→ **WHAT IS ASKED**
Lay out everything from the line containing "Click the Home icon in sidebar" down to the line containing "pyautogui.click(x=807, y=82)" as a Markdown table with two columns, No and Line, numbering each line and skipping blank ones. Leave the pictures out.
--- BEGIN DATA SHOWN ---
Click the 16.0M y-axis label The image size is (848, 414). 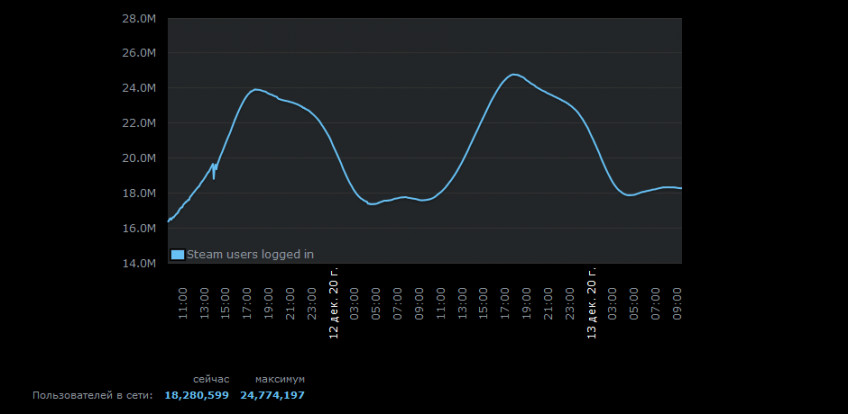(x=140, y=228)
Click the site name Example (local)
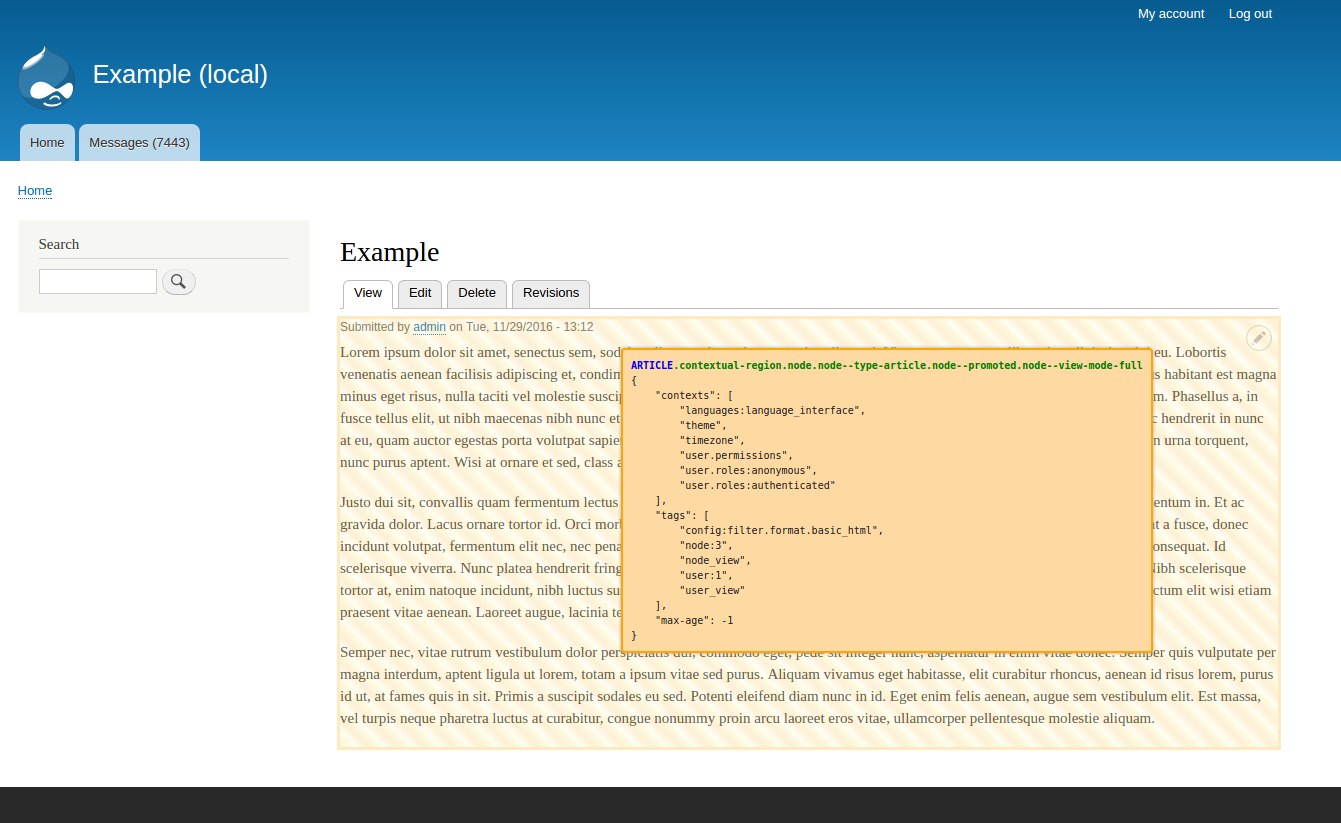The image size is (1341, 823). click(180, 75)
--- END DATA SHOWN ---
--- BEGIN DATA SHOWN ---
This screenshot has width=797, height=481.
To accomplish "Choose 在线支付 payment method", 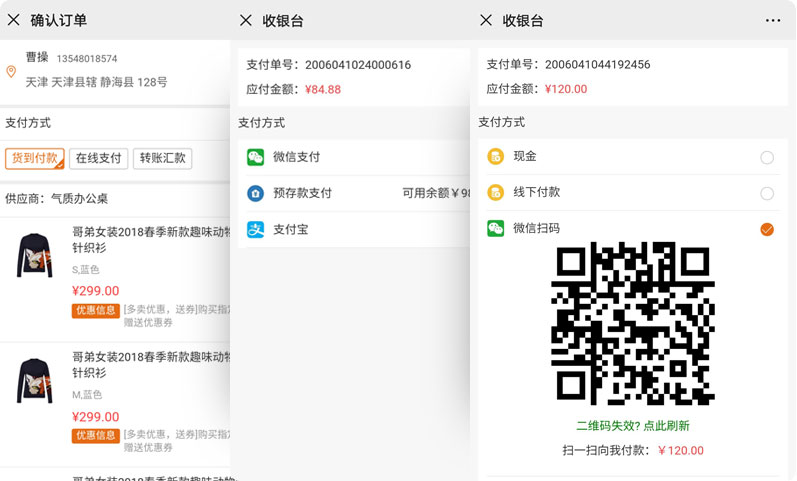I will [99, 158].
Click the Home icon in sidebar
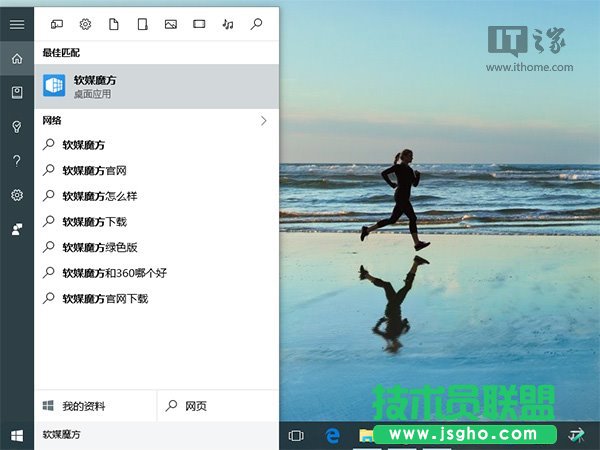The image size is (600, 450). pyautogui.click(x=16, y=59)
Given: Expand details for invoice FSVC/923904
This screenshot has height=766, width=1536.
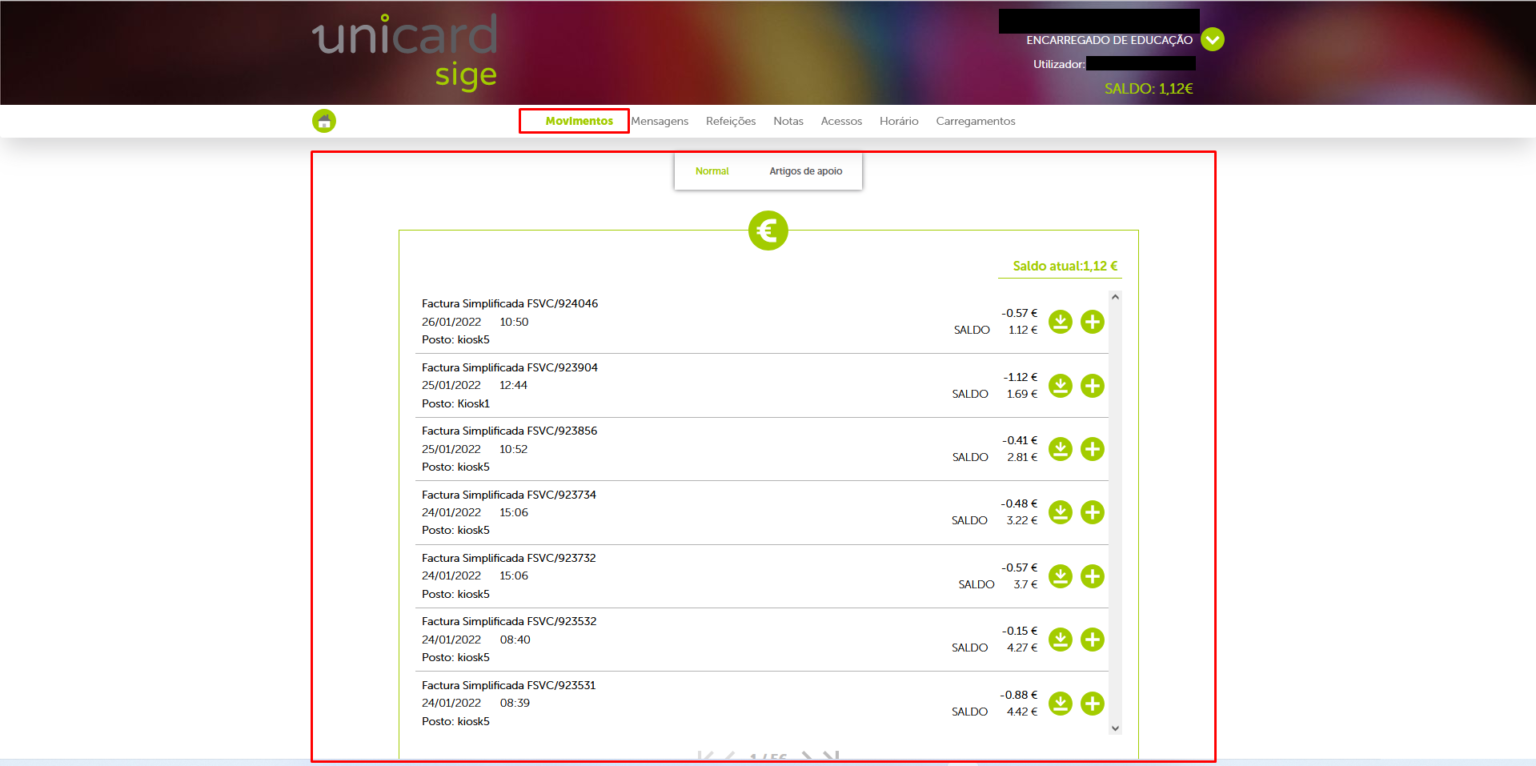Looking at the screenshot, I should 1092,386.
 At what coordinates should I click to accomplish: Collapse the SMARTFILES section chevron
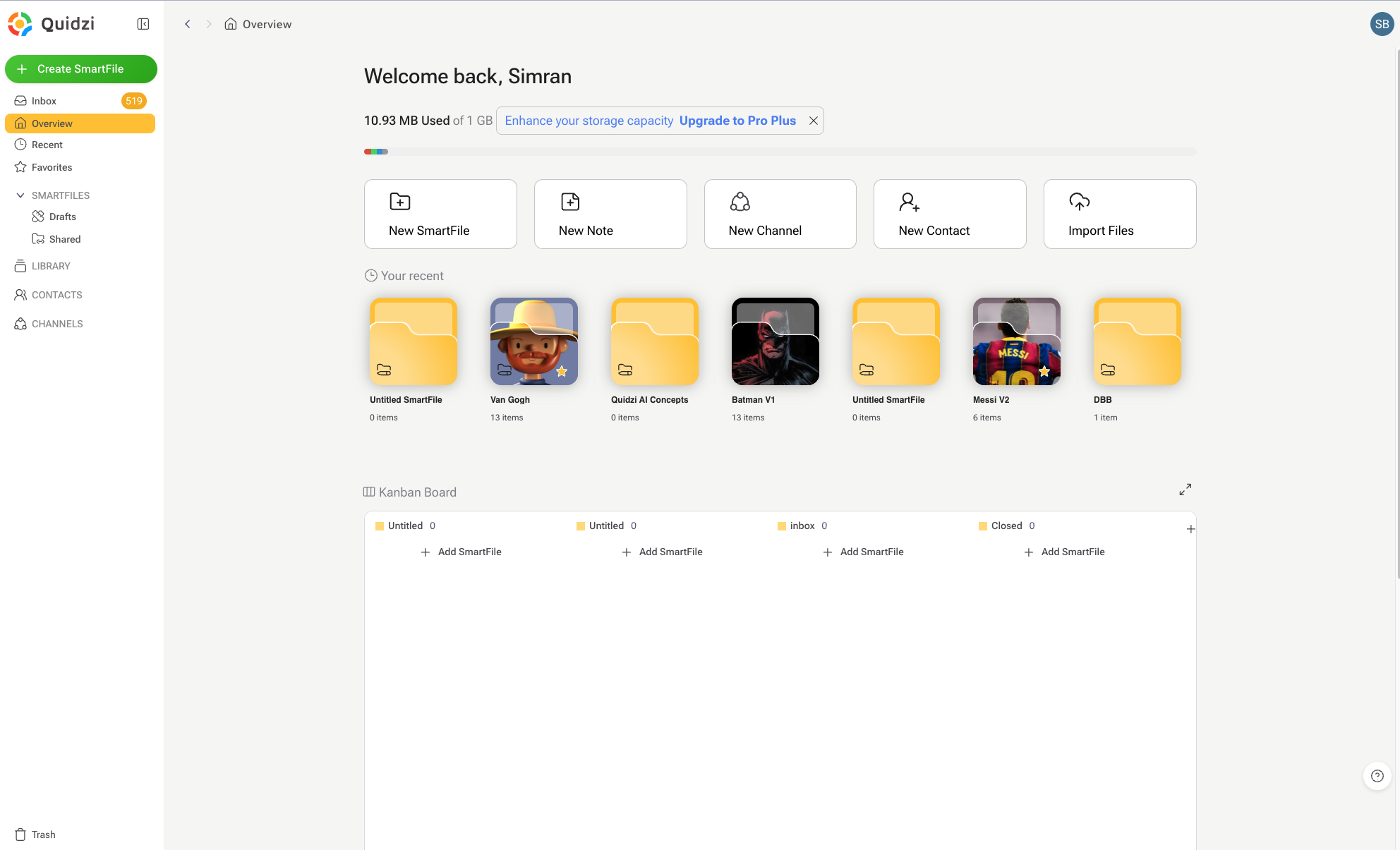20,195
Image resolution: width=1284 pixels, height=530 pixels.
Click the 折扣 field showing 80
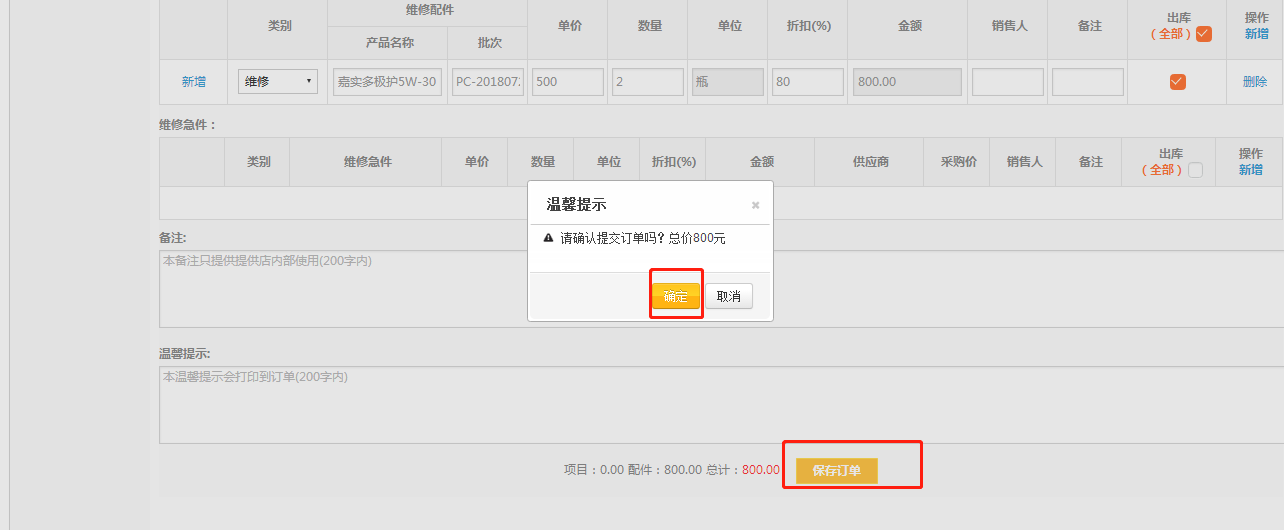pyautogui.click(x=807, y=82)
--- END DATA SHOWN ---
--- BEGIN DATA SHOWN ---
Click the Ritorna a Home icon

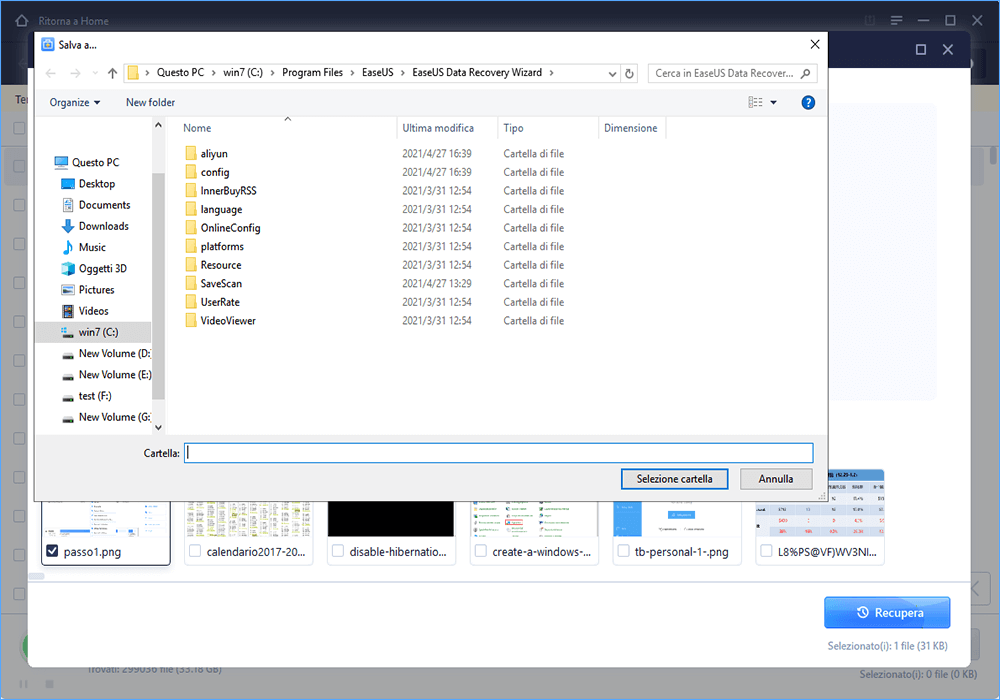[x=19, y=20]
--- END DATA SHOWN ---
→ **REPLY TO THE TASK**
| No | Line |
|---|---|
| 1 | Click the Home icon in sidebar |
| 2 | The image size is (600, 450). pyautogui.click(x=16, y=59) |
| 3 | Given: Expand details for invoice FSVC/923904 |
| 4 | This screenshot has height=766, width=1536. |
| 5 | Looking at the screenshot, I should 1092,386. |
| 6 |  At what coordinates should I click to accomplish: Collapse the SMARTFILES section chevron |
| 7 | 20,195 |
| 8 | Image resolution: width=1284 pixels, height=530 pixels. |
| 9 | Click the 折扣 field showing 80 |
| 10 | pyautogui.click(x=807, y=82) |